Reggie Slater

Personal information
- Born: August 27, 1970 (age 55) Houston, Texas, U.S.
- Listed height: 6 ft 7 in (2.01 m)
- Listed weight: 300 lb (136 kg)

Career information
- High school: Kashmere (Houston, Texas)
- College: Wyoming (1988–1992)
- NBA draft: 1992: undrafted
- Playing career: 1992–2003
- Position: Power forward
- Number: 35, 40, 50, 24

Career history
- 1992–1993: Peñas Huesca
- 1993–1994: Girona
- 1994–1995: Denver Nuggets
- 1995: Portland Trail Blazers
- 1995: Chicago Rockers
- 1995–1996: Denver Nuggets
- 1996: Dallas Mavericks
- 1996: Ülkerspor
- 1996–1997: La Crosse Bobcats
- 1997–1999: Toronto Raptors
- 1999–2000: Montecatini SC
- 2000–2001: Minnesota Timberwolves
- 2001: New Jersey Nets
- 2001–2002: Atlanta Hawks
- 2002: Kansas City Knights
- 2002: Basket Livorno
- 2002–2003: Minnesota Timberwolves
- 2003: Caja San Fernando
- 2003: Unicaja Málaga

Career highlights
- CBA All-Star (1997); All-CBA First Team (1997); WAC Player of the Year (1992); 3× First-team All-WAC (1990–1992);
- Stats at NBA.com
- Stats at Basketball Reference

= Reggie Slater =

American basketball player (born 1970)

Reginald Dwayne Slater (born August 27, 1970) is an American former professional basketball player born in Houston, Texas. He played the power forward position and played college basketball for the Wyoming Cowboys. His son Rashawn Slater was a first round draft choice by the Los Angeles Chargers. Reggie married Katie Slater. Reggie has four kids, Aliyah Slater, Reginald Slater Jr. (RJ), Rashawn Slater, and Rylan Slater. RJ played football for the Air Force Academy in 2014–2018, while Rashawn is an offensive tackle for the Los Angeles Chargers.

==Professional career==
Slater was not selected in the 1992 NBA draft and played professionally in Spain for two years before being signed by the Denver Nuggets in 1994.

Slater played in eight NBA seasons for the Nuggets, Portland Trail Blazers, Dallas Mavericks, Toronto Raptors, Minnesota Timberwolves, New Jersey Nets and Atlanta Hawks from 1994 to 1999 and 2000–2003. Over the course of his NBA career, Slater played in 259 games and scored a total of 1,450 points and averaged 5.6 points and 3.0 rebounds per game.
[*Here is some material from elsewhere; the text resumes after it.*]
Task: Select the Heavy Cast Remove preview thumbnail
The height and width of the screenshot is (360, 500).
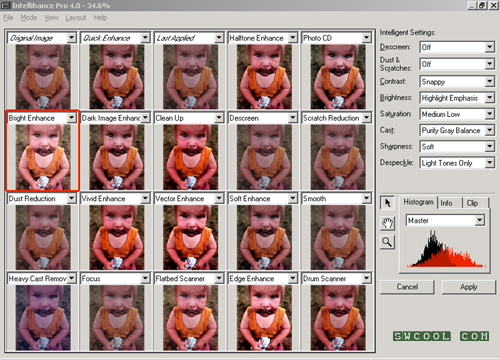Action: tap(43, 318)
His best NBA season came during the 1997–98 NBA season as a member of the Raptors, where he appeared in 78 games and averaged 8.0 points, 3.9 rebounds, 0.9 assists, 0.6 steals and 0.4 blocks in 21.3 minutes per game, all career bests except for blocks. As a result, more than 43 percent of his NBA career scoring and more than 30 percent of his NBA career games played totals came during that season.

Slater played in the Continental Basketball Association (CBA) for the Chicago Rockers and La Crosse Bobcats from 1995 to 1997. He was selected to the All-CBA First Team in 1997.